One drawback of corona discharge units is that when air is used as the insulating gas, there is a potential danger that some of the high composition of nitrogen (N.sub.2) may ionize and break into singlets which react to form nitric oxide (NO), nitrogen dioxide (NO.sub.2) or nitrous oxide (N.sub.2 O). Formation of these compounds inhibits the ozone generation process. This potential problem is heightened when there is a substantial amount of water vapour in the air and when the applied electrical voltage is very high.
In general, prior art corona discharge generators are based on designs which use either flat plate conductors or circular tube conductors. The first of these designs employs relatively large surface area plates consisting of electrodes and a dielectric assembled in parallel to one another, with suitable spacing between the electrode layers to establish the arc or insulating gap. The feed gas or air is then blown in parallel across the surface of the dielectric and electrodes. The second type of prior art corona discharge design uses concentric dielectric tubes and cylindrical conductors. The dielectric lies concentrically between the two conductors, often abutting against the outer surface of the inner conductor with the outer electrode formed by a steel tube or steel mesh concentrically spaced around the outer circumference of the dielectric tube. As a result, at least the outer electrode will have a relatively large surface area. The feed gas is directed parallel to the axis of the tubes between the outer wall of the dielectric tube and the inner wall of the outside electrode tube. As high voltage AC power is applied between the concentric electrodes, corona will develop in the region between the electrodes.

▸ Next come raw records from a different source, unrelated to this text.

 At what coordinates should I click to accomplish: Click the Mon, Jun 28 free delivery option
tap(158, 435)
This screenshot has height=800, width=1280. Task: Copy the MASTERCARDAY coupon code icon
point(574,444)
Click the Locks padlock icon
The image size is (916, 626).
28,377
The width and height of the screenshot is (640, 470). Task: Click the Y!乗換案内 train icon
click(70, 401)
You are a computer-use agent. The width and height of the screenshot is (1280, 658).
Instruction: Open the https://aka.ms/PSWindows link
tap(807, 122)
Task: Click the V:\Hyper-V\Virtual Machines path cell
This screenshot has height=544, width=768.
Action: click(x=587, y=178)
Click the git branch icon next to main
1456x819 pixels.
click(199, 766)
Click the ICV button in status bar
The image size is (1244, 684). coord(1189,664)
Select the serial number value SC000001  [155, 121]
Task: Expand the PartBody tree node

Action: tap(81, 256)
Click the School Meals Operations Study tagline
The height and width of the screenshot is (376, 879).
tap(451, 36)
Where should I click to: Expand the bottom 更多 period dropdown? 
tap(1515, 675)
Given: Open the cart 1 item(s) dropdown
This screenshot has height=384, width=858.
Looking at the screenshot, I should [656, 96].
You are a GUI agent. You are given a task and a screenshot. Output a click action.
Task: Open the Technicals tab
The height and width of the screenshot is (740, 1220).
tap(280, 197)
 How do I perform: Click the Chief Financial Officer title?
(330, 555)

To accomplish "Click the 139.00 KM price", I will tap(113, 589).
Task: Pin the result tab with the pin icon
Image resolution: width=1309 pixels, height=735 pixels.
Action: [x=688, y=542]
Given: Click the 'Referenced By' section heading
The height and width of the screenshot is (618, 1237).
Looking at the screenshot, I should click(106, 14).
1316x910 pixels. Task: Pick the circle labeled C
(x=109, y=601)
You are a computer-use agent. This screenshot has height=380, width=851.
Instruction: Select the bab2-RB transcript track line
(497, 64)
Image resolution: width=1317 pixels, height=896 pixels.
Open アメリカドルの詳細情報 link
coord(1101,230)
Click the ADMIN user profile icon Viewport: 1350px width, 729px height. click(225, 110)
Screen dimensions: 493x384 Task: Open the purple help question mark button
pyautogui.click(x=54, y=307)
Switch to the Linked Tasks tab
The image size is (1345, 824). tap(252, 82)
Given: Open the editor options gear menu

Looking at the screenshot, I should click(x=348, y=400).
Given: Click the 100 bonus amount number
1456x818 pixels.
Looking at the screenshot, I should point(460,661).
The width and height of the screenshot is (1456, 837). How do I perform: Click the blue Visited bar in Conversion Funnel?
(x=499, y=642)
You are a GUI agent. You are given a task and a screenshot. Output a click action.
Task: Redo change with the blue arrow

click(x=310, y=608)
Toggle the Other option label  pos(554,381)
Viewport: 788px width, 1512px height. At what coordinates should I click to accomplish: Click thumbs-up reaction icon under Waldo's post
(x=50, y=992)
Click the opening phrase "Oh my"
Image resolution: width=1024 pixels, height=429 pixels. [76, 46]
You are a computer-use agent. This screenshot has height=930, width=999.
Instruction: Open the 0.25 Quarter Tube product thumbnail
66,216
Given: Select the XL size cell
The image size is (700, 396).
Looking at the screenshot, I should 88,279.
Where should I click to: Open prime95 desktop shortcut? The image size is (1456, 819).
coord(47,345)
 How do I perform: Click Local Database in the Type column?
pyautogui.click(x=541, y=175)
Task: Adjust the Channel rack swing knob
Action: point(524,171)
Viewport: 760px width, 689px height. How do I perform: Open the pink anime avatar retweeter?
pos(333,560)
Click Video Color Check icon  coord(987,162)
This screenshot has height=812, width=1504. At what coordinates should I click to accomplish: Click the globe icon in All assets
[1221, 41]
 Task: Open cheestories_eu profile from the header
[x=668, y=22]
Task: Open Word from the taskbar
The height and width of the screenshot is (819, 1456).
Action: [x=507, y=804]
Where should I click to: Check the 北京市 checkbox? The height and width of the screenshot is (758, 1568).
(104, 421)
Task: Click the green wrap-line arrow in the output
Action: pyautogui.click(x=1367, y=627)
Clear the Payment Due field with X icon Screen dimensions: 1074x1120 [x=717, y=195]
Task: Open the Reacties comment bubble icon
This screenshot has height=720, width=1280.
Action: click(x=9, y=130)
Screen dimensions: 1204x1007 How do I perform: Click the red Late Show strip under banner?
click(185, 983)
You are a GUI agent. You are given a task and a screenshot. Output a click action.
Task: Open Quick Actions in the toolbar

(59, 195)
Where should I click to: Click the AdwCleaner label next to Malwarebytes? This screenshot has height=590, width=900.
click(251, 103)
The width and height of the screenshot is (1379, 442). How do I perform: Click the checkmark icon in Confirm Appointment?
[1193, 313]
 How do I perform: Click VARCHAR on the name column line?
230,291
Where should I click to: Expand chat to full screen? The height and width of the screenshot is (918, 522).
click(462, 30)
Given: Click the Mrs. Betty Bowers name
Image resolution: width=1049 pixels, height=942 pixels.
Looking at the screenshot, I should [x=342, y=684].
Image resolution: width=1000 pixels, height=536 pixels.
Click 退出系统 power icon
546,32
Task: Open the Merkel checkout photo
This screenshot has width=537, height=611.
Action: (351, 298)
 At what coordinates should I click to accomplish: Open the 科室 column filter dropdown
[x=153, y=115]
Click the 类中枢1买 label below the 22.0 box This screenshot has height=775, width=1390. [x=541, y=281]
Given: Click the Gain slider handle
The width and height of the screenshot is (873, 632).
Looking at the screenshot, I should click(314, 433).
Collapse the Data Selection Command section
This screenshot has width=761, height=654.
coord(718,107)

These prior art designs are subject to several shortcomings. First they require a high operating voltage to sustain a corona throughout the entire insulating or dielectric area. Second, the flat or tubular electrodes, particularly mesh electrodes, and the solid dielectrics tend to sag or warp with heat resulting in random corona fields throughout the insulating region. Third, in many of these designs, only a very low percentage of feed (or oxygen containing) gas passes through the corona discharge field. Fourth, because the electrodes and the corona discharge region are relatively lengthy in many prior art designs, some of the ozone generated may decompose, under the continued presence of the corona field, before exiting the device. Fifth, because of the high operating voltages, there is a greater probability of undesirable nitrous oxide compounds being produced, as mentioned above. Sixth, these designs problematically facilitate the depositing of undesirable compounds which are generated on the electrode and solid dielectric surfaces. Seventh, these prior art designs are generally very bulky and often require multiple layers and components. Finally, prior art corona discharge devices offer little ability to control or vary the amount of ozone produced.